Reverting To Emacs alt-backspace
Table of Contents
Fish decided to override the Unix/emacs behavior for alt-backspace in favor of (I think) the Common-User-Access (CUA) behavior which deletes all arguments to a command instead of the previous emacs-like behavior of deleting word by word. There's an alternate keybinding but I keep forgetting about it and end up wiping out entire paths or strings when trying to correct errors so I'm putting the prior behavior back.
Alt-Backspace
Here's what I'm adding to the fish configuration:
bind alt-backspace backward-kill-word
This was taken from user rski's comment, which also had some other keybindings which I'm not putting in since I don't normally use them anyway, but I'll document them here in case I decide I need them later.
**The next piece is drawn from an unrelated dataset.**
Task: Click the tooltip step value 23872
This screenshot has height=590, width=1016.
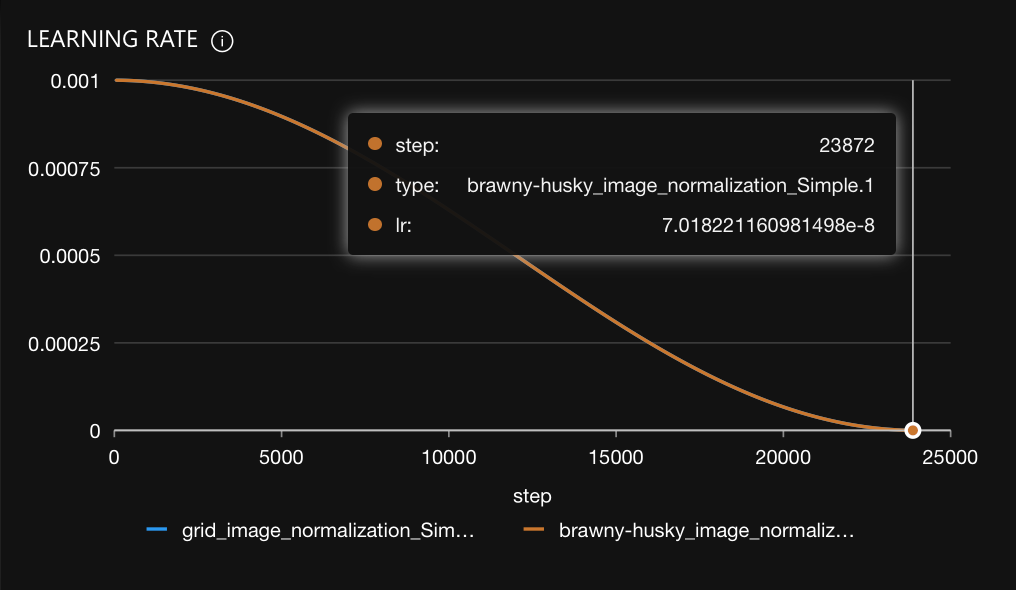Action: click(x=846, y=145)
bind ctrl-alt-h backward-kill-word
bind ctrl-backspace backward-kill-token
bind alt-delete kill-word
bind ctrl-delete kill-token
From Fish's bind documentation:
backward-kill-word
Move the word to the left of the cursor to the killring, until the start of the current word (like vim’s db)
backward-kill-token
Move the argument to the left of the cursor to the killring
Links
- Wikipedia: IBM Common User Access: General article about where the new behavior comes from.
- GitHub: Issue 12122 - Revert alt-backspace behaviour on non-macOS systems - The place I found the way to re-bind the old behavior.
- Github: Pull Request - Default bindings for token movement commands - It sounds like they were trying to unify the behavior across platforms. A nice idea, unfortunately it bit me. Maybe I'll learn ctrl-backspace one day.